- The scholarship provides Soumi Gopalakrishnan with free tuition and accommodation while she studies a Bachelor of Health Science
- Soumi, who fled Sri Lanka with her family five years ago, says her experiences fuelled a desire to work as a doctor in regional Australia
- Soumi's younger brother Pirashanth finishes Year 12 at the end of the year and hopes to study international business at university
Rare university scholarship gives new start for top asylum seeker student
Soumi Gopalakrishnan dreams of becoming a doctor, but despite finishing top of her school, she probably won’t be able to go to university next year.
“I really don’t have any options,” Soumi,19, said, wiping away tears.
“I’m doing everything, literally I’m doing everything I can do and still at the end of the day I’m like ‘where is this going to take me?’.
Four years ago, Soumi was on a rickety old fishing boat with her family, headed for Christmas Island.
As Sri Lankan Tamils, her family says they were forced to flee persecution by the Sinhalese.
“It was cramped, it was a small fishing boat and there were more than 100 of us. There was a pregnant woman, there were elderly people … infants — we all starved,” she said.
“It was a life-changing thing, it could have went the other way and we could have all died but we got here and hoping we could have a better lifestyle, just to live.”
In Australia they were placed on bridging visas. The family then applied for Safe Haven visas but were rejected and the courts are now deciding their fate.

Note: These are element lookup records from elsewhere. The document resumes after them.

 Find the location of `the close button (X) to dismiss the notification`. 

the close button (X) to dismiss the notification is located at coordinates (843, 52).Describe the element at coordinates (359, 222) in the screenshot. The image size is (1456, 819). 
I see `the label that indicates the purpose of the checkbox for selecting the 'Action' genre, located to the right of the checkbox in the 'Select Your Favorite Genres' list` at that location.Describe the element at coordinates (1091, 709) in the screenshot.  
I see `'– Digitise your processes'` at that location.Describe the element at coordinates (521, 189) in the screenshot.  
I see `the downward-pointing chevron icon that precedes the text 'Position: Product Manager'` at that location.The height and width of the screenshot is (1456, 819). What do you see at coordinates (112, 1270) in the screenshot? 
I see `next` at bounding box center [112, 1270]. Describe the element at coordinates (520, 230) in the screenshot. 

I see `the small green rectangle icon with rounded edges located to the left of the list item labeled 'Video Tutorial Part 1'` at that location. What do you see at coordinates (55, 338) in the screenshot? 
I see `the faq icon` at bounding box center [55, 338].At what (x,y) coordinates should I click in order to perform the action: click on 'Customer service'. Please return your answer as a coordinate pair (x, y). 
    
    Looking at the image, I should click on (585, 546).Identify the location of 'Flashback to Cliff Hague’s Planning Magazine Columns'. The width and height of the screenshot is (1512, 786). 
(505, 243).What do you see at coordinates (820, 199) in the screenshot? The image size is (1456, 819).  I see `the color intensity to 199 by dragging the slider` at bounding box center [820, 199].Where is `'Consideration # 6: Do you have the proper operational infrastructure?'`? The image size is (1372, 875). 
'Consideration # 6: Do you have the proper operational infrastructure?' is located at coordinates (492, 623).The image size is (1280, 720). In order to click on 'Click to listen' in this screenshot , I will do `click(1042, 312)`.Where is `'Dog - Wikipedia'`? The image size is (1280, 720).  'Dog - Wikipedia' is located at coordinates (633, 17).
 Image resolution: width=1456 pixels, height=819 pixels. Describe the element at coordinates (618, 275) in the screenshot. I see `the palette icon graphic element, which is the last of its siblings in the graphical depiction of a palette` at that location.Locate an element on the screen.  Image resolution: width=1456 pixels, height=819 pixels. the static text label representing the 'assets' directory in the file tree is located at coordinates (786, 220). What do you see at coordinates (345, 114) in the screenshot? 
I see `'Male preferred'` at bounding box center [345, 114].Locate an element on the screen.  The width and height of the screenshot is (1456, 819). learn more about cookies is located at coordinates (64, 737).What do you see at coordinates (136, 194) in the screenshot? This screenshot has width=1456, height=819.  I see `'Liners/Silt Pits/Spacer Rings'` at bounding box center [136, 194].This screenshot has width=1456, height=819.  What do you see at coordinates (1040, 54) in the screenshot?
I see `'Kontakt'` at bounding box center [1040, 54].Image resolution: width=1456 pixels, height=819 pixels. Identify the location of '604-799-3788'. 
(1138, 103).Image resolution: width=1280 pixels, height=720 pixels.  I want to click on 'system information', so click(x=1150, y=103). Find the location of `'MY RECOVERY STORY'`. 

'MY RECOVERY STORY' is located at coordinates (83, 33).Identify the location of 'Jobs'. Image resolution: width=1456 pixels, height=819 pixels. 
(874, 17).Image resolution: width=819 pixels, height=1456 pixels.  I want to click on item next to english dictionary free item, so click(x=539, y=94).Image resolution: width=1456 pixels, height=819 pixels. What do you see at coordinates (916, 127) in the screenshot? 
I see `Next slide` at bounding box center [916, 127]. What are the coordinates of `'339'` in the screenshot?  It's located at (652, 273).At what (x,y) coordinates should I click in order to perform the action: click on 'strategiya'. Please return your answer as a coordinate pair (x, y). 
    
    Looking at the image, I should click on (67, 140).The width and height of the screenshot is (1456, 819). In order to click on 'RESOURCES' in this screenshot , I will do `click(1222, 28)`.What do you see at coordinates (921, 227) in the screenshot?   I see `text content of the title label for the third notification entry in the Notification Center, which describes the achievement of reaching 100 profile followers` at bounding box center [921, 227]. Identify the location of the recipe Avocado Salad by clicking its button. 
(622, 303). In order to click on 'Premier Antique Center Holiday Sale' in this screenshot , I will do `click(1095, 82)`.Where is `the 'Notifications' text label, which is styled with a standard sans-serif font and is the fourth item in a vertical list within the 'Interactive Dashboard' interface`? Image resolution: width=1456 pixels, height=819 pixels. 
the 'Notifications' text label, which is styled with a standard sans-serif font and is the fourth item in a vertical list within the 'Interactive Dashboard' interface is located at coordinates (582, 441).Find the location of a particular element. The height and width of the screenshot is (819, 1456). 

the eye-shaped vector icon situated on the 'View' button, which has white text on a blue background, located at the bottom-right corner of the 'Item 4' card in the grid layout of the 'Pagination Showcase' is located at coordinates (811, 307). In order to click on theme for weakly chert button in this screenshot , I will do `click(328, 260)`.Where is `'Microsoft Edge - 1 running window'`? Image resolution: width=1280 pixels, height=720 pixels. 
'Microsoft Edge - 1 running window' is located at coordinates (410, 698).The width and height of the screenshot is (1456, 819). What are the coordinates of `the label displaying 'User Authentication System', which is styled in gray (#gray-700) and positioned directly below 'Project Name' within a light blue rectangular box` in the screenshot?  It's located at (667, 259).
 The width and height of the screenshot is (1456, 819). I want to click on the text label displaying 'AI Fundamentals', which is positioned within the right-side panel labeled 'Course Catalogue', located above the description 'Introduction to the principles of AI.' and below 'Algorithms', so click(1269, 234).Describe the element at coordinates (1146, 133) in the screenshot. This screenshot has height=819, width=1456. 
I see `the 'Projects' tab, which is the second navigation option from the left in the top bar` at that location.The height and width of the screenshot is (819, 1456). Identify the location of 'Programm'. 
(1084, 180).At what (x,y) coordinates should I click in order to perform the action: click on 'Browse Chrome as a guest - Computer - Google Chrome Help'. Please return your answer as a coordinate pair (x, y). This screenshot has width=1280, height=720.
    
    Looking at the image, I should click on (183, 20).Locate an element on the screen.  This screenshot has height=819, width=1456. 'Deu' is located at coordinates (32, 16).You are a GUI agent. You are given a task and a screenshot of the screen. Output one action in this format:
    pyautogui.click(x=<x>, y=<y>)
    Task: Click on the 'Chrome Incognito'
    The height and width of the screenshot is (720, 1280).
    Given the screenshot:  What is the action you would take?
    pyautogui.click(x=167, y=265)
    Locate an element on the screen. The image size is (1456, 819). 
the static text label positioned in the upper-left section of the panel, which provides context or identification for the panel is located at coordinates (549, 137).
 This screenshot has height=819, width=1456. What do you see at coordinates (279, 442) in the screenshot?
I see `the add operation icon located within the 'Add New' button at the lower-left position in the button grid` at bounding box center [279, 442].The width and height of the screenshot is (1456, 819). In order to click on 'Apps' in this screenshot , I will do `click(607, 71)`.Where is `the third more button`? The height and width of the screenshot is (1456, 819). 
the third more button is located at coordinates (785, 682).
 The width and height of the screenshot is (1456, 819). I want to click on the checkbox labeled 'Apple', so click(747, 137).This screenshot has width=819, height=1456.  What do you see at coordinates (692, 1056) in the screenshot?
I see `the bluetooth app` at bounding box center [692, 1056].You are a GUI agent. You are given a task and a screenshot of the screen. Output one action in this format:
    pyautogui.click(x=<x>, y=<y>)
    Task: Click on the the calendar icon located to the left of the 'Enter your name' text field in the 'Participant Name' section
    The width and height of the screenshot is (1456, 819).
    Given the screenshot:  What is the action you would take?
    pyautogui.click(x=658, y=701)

This year Soumi finished Year 12 as Dux of St James College in inner-city Brisbane, where she was also school captain and collected a swag of academic awards.
She also completed two university subjects under the Queensland University of Technology’s (QUT) scholarship for high-achieving Year 12s.
“The workload was crazy,” Soumi said.
Refugee status puts uni hopes at risk
But despite her stellar achievements, Soumi’s only hope of going to university is through winning a full scholarship — they are rare for people with her background.
Otherwise, asylum seekers are classed as international full-fee paying students, which means they do not have access to HECS.
They pay much more than domestic students and have to pay fees upfront.
“Some of my courses that I applied for, it’s over $100,000 a year and it goes for five years and I have to pay up front and I still can’t figure out how that’s going to happen,” Soumi said.
In Queensland only QUT offers full tuition scholarships for asylum seekers and Griffith has options for refugees.
Interstate, there are only a handful of universities who provide full scholarships to those seeking asylum.
But Soumi is trying every one.
The decision to flee Sri Lanka has split her close-knit family.
Her father, a jeweller, now works in the Rockhampton meatworks, returning to Brisbane only a few times a year.
Her two older sisters both work in a stationery factory in Melbourne.
Soumi knows that is her likely future too if she cannot find a way to attend university.
The thought of not being able to continue her education played on Soumi’s mind when she recently received multiple awards at the school’s award ceremony.
“It is very hard,” she said.
Her father made a special trip home for her graduation last week.
Generosity to family ‘amazing’
Soumi, her mother and younger brother are this week packing up their Newmarket home, provided to them by a Brisbane doctor who wants to remain anonymous.
They are moving to Melbourne so the family can be reunited, but the generosity they have experienced is not lost on them.
“Especially my school because they have provided everything for me — free education, free transport, everything — it’s amazing,” Soumi said.
“This house is amazing because without these kind of people, I don’t think we would be able to survive here.”